From the sync monitoring chapter below, reproduce word for word the part that begins with the words containing "Synchronization is the" and ends with "(managed by Google)".

* _Text excerpt_
⟨
Chapter 25: Monitoring & Alerts

Sync Monitoring

Synchronization is the core operational concern for AdPriority. If syncs fail, custom labels go stale, and merchants’ Google Ads campaigns operate on outdated priority data. The monitoring system tracks every sync event and alerts on failures.

Sync Types

Sync TypeDirectionTriggerFrequency
Product importShopify -> AdPriorityInstall, manual, webhookOn demand
Priority recalculationInternalRule change, season transition, manualOn demand
Sheet writeAdPriority -> Google SheetScheduled, manual, post-recalculationConfigurable (hourly to daily)
GMC fetchGoogle Sheet -> GMCGMC scheduleDaily (managed by Google)

Sync Tracking

Every sync event creates a record in the sync_logs table:

-- Example sync log entry
INSERT INTO sync_logs (
  store_id, sync_type, trigger_source, status,
  started_at, completed_at,
  products_total, products_success, products_failed, products_skipped,
  error_message
) VALUES (
  'store-uuid', 'sheet_write', 'scheduled_cron', 'completed',
  '2026-02-10 10:30:00', '2026-02-10 10:30:45',
  15284, 15284, 0, 0,
  NULL
);

Success Rate Tracking

The system computes a rolling success rate over the last 24 hours and the last 7 days:

SYNC SUCCESS RATE
=================

  Last 24 Hours:
    Total syncs:      4
    Successful:       4
    Failed:           0
    Success rate:     100%

  Last 7 Days:
    Total syncs:      28
    Successful:       27
    Failed:           1  (Feb 7, Sheet API quota exceeded)
⟩
* _Provided data_
⟨
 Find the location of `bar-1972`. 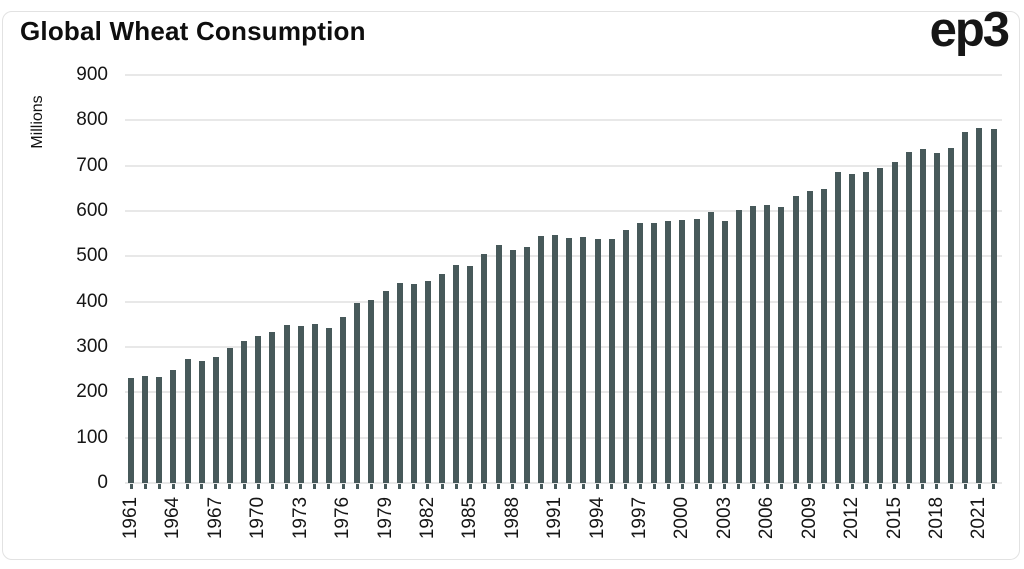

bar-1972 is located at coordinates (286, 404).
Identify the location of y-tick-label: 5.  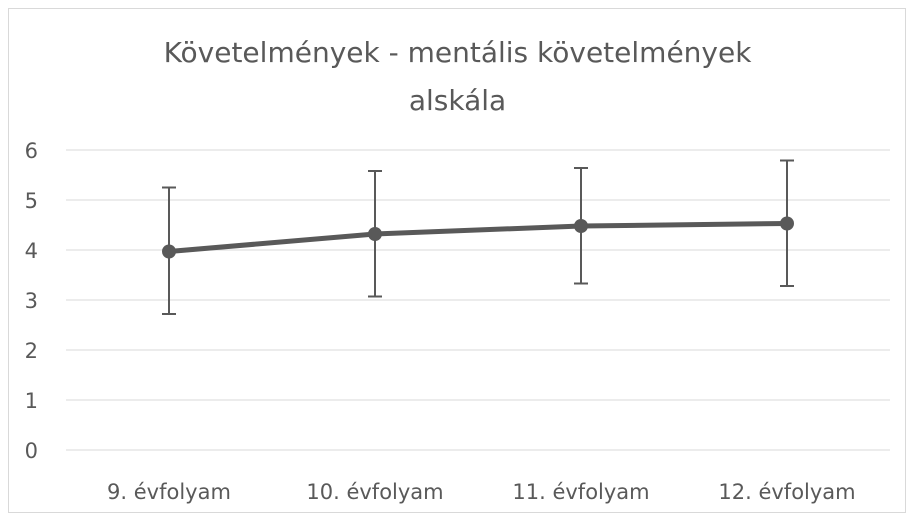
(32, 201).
⟩
⟨
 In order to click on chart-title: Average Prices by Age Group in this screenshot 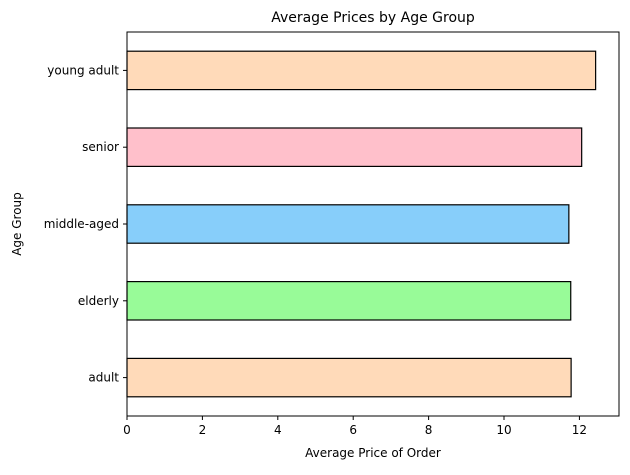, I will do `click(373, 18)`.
⟩
* _Answer to this problem_
Synchronization is the core operational concern for AdPriority. If syncs fail, custom labels go stale, and merchants’ Google Ads campaigns operate on outdated priority data. The monitoring system tracks every sync event and alerts on failures.

Sync Types

Sync TypeDirectionTriggerFrequency
Product importShopify -> AdPriorityInstall, manual, webhookOn demand
Priority recalculationInternalRule change, season transition, manualOn demand
Sheet writeAdPriority -> Google SheetScheduled, manual, post-recalculationConfigurable (hourly to daily)
GMC fetchGoogle Sheet -> GMCGMC scheduleDaily (managed by Google)